→ Tekstfragment:
★ ★ ★ ★
201700725/1/A1.
Datum uitspraak: 24 januari 2018
AFDELING
BESTUURSRECHTSPRAAK
Uitspraak op het hoger beroep van:
[appellant], wonend te Beinsdorp, gemeente Haarlemmermeer,
appellant,
tegen de uitspraak van de rechtbank Noord-Holland van 15 december 2016 in zaken nrs. 16/4121 en 16/4146 in het geding tussen:
onder meer [appellant]
en
het college van burgemeester en wethouders van Haarlemmermeer.
Procesverloop
Bij besluit van 18 juli 2016 heeft het college aan [belanghebbende] een omgevingsvergunning verleend voor de bouw van een woning op het perceel [locatie] te Beinsdorp (hierna: het perceel).
★ ★ ★ ★
→ Gegeven materiaal:
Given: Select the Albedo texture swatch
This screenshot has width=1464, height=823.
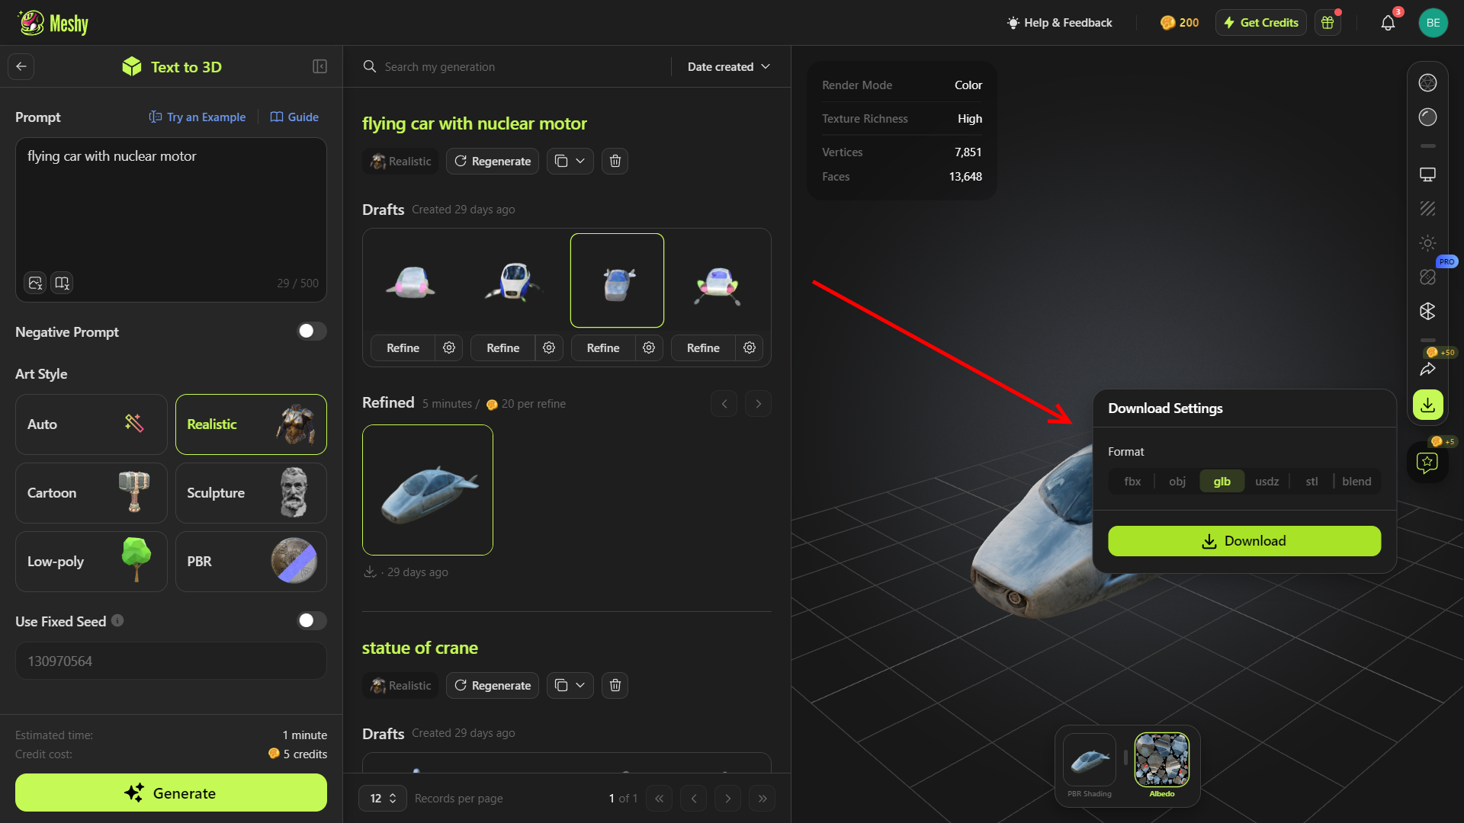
★ ★ ★ ★
→ Opdracht 1: Neem uit het tekstfragment letterlijk het deel over dat opent met de woorden "Procesverloop" en sluit met "(hierna: het perceel).".
→ Opdracht 2: Geef volgens het tekstfragment de datum van het besluit waarmee het college de omgevingsvergunning verleende.

→ Resultaat 1:
Procesverloop
Bij besluit van 18 juli 2016 heeft het college aan [belanghebbende] een omgevingsvergunning verleend voor de bouw van een woning op het perceel [locatie] te Beinsdorp (hierna: het perceel).

→ Resultaat 2: 18 juli 2016